What this task involves.
Write out the listing below line for line, without changing anything.

=-=-=

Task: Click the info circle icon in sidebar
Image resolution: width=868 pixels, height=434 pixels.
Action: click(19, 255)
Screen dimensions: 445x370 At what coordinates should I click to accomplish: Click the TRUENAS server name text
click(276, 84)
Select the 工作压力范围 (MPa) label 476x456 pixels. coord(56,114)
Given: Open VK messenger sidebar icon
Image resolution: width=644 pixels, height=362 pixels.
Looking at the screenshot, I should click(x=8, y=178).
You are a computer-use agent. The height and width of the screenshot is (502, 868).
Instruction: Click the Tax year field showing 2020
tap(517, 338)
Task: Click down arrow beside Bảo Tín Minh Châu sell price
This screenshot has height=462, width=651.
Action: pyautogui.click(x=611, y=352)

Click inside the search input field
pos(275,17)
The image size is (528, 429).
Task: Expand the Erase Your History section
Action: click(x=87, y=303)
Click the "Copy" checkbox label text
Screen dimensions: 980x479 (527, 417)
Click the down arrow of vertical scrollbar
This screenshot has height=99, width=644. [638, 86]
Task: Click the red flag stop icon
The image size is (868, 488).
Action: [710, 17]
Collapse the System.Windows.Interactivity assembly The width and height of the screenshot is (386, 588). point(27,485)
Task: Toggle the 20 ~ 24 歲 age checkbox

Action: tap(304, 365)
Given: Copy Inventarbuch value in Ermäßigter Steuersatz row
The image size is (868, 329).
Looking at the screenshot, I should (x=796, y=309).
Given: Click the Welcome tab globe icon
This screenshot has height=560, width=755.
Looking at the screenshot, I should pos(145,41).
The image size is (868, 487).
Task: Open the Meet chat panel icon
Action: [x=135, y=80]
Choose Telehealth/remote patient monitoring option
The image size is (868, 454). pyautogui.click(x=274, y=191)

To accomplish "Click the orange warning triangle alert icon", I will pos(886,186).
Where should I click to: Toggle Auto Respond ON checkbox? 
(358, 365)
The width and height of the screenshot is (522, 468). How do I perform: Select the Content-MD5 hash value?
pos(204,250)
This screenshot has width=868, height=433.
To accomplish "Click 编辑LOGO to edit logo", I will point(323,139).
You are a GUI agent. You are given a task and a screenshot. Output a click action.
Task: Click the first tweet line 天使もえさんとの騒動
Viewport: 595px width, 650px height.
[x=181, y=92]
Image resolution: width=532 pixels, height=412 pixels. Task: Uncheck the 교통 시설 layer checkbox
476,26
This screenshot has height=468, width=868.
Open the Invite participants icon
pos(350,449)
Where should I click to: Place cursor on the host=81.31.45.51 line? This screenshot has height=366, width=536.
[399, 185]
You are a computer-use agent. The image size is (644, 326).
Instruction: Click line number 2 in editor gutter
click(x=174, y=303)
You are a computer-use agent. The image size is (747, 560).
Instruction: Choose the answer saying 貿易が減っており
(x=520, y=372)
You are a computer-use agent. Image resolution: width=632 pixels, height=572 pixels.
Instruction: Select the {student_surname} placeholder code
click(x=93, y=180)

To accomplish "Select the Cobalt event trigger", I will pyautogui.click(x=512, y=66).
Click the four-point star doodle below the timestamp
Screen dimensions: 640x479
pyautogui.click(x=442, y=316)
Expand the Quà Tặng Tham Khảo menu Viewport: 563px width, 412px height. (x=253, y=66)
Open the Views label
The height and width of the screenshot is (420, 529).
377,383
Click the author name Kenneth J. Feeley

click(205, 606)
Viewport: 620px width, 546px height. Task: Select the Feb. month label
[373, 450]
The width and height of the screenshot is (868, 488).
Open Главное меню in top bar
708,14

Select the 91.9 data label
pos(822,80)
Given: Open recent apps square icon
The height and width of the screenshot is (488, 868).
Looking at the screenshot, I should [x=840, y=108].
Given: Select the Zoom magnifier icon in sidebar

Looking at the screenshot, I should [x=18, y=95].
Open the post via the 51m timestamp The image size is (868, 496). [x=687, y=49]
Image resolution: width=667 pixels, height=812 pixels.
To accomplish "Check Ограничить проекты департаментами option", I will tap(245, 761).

=-=-=

Solution for this task.
Task: Click the info circle icon in sidebar
Image resolution: width=868 pixels, height=434 pixels.
Action: click(19, 255)
Screen dimensions: 445x370 At what coordinates should I click to accomplish: Click the TRUENAS server name text
click(276, 84)
Select the 工作压力范围 (MPa) label 476x456 pixels. coord(56,114)
Given: Open VK messenger sidebar icon
Image resolution: width=644 pixels, height=362 pixels.
Looking at the screenshot, I should click(x=8, y=178).
You are a computer-use agent. The height and width of the screenshot is (502, 868).
Instruction: Click the Tax year field showing 2020
tap(517, 338)
Task: Click down arrow beside Bảo Tín Minh Châu sell price
This screenshot has height=462, width=651.
Action: pyautogui.click(x=611, y=352)

Click inside the search input field
pos(275,17)
The image size is (528, 429).
Task: Expand the Erase Your History section
Action: click(x=87, y=303)
Click the "Copy" checkbox label text
Screen dimensions: 980x479 (527, 417)
Click the down arrow of vertical scrollbar
This screenshot has height=99, width=644. [638, 86]
Task: Click the red flag stop icon
The image size is (868, 488).
Action: [710, 17]
Collapse the System.Windows.Interactivity assembly The width and height of the screenshot is (386, 588). point(27,485)
Task: Toggle the 20 ~ 24 歲 age checkbox

Action: tap(304, 365)
Given: Copy Inventarbuch value in Ermäßigter Steuersatz row
The image size is (868, 329).
Looking at the screenshot, I should (x=796, y=309).
Given: Click the Welcome tab globe icon
This screenshot has height=560, width=755.
Looking at the screenshot, I should pos(145,41).
The image size is (868, 487).
Task: Open the Meet chat panel icon
Action: [x=135, y=80]
Choose Telehealth/remote patient monitoring option
The image size is (868, 454). pyautogui.click(x=274, y=191)

To accomplish "Click the orange warning triangle alert icon", I will pos(886,186).
Where should I click to: Toggle Auto Respond ON checkbox? 
(358, 365)
The width and height of the screenshot is (522, 468). How do I perform: Select the Content-MD5 hash value?
pos(204,250)
This screenshot has width=868, height=433.
To accomplish "Click 编辑LOGO to edit logo", I will point(323,139).
You are a GUI agent. You are given a task and a screenshot. Output a click action.
Task: Click the first tweet line 天使もえさんとの騒動
Viewport: 595px width, 650px height.
[x=181, y=92]
Image resolution: width=532 pixels, height=412 pixels. Task: Uncheck the 교통 시설 layer checkbox
476,26
This screenshot has height=468, width=868.
Open the Invite participants icon
pos(350,449)
Where should I click to: Place cursor on the host=81.31.45.51 line? This screenshot has height=366, width=536.
[399, 185]
You are a computer-use agent. The image size is (644, 326).
Instruction: Click line number 2 in editor gutter
click(x=174, y=303)
You are a computer-use agent. The image size is (747, 560).
Instruction: Choose the answer saying 貿易が減っており
(x=520, y=372)
You are a computer-use agent. Image resolution: width=632 pixels, height=572 pixels.
Instruction: Select the {student_surname} placeholder code
click(x=93, y=180)

To accomplish "Select the Cobalt event trigger", I will pyautogui.click(x=512, y=66).
Click the four-point star doodle below the timestamp
Screen dimensions: 640x479
pyautogui.click(x=442, y=316)
Expand the Quà Tặng Tham Khảo menu Viewport: 563px width, 412px height. (x=253, y=66)
Open the Views label
The height and width of the screenshot is (420, 529).
377,383
Click the author name Kenneth J. Feeley

click(205, 606)
Viewport: 620px width, 546px height. Task: Select the Feb. month label
[373, 450]
The width and height of the screenshot is (868, 488).
Open Главное меню in top bar
708,14

Select the 91.9 data label
pos(822,80)
Given: Open recent apps square icon
The height and width of the screenshot is (488, 868).
Looking at the screenshot, I should [x=840, y=108].
Given: Select the Zoom magnifier icon in sidebar

Looking at the screenshot, I should [x=18, y=95].
Open the post via the 51m timestamp The image size is (868, 496). [x=687, y=49]
Image resolution: width=667 pixels, height=812 pixels.
To accomplish "Check Ограничить проекты департаментами option", I will tap(245, 761).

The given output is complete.